**YOUR TASK**
Please copy the lines of the material below word for word, starting at the line that contains "Screen dimensions: 466x554" and ending at the line that contains "[x=442, y=676]".

[Material for locating text and elements]

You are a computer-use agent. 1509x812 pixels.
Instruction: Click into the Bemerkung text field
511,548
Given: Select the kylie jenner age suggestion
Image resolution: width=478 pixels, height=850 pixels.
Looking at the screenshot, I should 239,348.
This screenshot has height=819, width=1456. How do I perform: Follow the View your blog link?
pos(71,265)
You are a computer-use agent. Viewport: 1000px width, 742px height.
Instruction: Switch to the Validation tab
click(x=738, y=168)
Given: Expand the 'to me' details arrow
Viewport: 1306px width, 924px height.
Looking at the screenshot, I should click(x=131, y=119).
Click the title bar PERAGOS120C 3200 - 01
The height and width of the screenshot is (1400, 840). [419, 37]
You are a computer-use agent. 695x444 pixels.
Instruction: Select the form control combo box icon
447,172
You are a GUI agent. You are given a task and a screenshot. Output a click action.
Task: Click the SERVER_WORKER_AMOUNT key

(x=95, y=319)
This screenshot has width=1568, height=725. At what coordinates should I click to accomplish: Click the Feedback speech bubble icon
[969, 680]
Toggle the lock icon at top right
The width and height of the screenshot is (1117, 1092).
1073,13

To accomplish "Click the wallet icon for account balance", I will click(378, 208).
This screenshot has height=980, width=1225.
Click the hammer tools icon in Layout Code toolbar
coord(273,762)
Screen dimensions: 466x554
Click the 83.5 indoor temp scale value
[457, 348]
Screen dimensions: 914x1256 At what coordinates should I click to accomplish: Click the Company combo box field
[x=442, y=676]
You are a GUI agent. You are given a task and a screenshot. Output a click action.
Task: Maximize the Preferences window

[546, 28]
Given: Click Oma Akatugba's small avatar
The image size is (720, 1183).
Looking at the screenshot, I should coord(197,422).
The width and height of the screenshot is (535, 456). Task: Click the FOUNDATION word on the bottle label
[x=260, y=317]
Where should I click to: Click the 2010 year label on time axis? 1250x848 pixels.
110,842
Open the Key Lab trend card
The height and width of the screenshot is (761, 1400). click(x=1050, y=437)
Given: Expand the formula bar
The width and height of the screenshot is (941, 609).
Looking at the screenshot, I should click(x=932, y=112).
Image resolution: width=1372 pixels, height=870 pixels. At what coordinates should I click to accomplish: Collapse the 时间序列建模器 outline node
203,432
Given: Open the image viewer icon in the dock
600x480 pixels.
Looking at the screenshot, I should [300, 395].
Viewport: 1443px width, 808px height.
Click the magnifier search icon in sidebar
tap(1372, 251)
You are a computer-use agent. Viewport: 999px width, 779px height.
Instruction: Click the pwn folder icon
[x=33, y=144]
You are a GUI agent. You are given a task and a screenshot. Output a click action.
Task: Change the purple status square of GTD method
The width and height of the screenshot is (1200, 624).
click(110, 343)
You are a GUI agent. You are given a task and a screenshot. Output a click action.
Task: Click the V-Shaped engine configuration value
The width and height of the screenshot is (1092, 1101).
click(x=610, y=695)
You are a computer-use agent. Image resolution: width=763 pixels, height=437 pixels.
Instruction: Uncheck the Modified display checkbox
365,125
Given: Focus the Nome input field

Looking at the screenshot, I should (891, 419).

**EXERCISE SOLUTION**
Screen dimensions: 466x554
Click the 83.5 indoor temp scale value
[457, 348]
Screen dimensions: 914x1256 At what coordinates should I click to accomplish: Click the Company combo box field
[x=442, y=676]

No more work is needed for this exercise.